Think of the change from black and white dustbowl images of American men and women, blackened teeth and blank eyes staring into no future to that cinematic Doris Day smile, or more precisely the all American girl Mitzi Gaynor "washing that man right out of her hair" amid the technically enhanced colours of South Pacific, and you have a cultural shift as dazzling as the teeth that proclaimed it.
Post-war American optimism: the house, the car, the kids, the wife and the teeth to match the fridge doors behind her.
Here in Britain, with dentistry hanging on the tails of the NHS it was all a bit more hit and miss. Many baby boomers had some brush (I refuse to apologise for the word) with orthodontics.
A fair number - like me - were born with what seemed to be too many teeth for their mouths. (While I don't want to bring Richard Dawkins into this - because he does get everywhere - I do find the evolutionary pace of change when it comes to teeth a bit of a disappointment. I mean it's been millennia since we regularly gnawed at the bones of bison. Surely things should have gone a bit faster).

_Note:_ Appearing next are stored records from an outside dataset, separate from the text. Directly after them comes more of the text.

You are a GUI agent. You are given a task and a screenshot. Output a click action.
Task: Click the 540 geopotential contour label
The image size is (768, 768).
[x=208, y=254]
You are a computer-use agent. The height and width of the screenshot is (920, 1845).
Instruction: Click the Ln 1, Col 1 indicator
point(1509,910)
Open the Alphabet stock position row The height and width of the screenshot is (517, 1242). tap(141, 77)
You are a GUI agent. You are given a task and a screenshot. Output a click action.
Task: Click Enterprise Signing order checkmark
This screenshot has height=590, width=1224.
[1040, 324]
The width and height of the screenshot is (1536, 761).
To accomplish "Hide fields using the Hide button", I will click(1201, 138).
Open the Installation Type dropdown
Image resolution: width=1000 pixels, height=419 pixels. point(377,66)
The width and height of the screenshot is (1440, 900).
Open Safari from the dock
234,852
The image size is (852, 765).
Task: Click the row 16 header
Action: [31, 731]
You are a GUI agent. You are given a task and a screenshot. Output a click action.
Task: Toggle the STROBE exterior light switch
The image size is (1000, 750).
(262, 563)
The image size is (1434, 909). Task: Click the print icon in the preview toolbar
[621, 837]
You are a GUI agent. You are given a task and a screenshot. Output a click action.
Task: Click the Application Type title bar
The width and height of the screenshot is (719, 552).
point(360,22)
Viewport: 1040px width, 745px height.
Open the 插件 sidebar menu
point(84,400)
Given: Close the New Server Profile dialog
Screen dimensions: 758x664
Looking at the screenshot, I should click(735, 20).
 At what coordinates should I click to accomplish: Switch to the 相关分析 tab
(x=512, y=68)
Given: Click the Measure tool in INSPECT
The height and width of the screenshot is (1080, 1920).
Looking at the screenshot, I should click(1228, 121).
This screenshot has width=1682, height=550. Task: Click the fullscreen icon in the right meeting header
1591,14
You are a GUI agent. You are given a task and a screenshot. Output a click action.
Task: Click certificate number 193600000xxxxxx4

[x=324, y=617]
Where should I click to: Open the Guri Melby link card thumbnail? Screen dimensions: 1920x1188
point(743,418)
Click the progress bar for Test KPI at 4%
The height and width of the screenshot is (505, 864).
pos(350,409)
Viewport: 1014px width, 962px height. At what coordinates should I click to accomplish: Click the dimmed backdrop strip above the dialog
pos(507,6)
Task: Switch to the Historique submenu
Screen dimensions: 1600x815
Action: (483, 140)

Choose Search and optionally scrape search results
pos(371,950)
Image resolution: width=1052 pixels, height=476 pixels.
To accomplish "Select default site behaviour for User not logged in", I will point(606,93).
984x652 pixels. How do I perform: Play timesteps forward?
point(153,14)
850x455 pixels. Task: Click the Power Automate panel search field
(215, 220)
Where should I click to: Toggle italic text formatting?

I had four teeth extracted and a brace which, alas, didn't really do the job. Two generations on, ideas and technology have started to shift. Now rather than simply getting rid of the teeth you can widen the jaw. Millimetre by uncomfortable millimetre. We are edging ever closer to the American smile, though given the price it is not for everyone.
Many would argue our mouths are already a lost cause: You can wear out shoe leather in some parts of the country before finding a dentist willing to take on NHS patients.
In the years before the economic downturn thousands of dentists went private claiming that there was no financial incentive to do what they saw as necessary work. Latest statistics show the recession has hit private dentistry worse that the NHS, but patient figures are down in both and with diet often linked to income and a rapidly aging population the omens are not good.
But if the opposite - the thought of an army of wide-mouthed shining teeth - alarms you more, then there is hope.
You have probably yet to hear of "Yaeba". It means "double tooth" in Japanese and the Yaeba look - the choice of number of Japanese fashionista teenage girls - involves cosmetically altering their canine teeth to make them appear more crooked - like the overcrowded look of a young mouth before expensive orthodontics gets to work.
I await the arrival of this in my local Florence bar with interest. Until then my lips are sealed. Rather like all those older Florentines on the walls around me.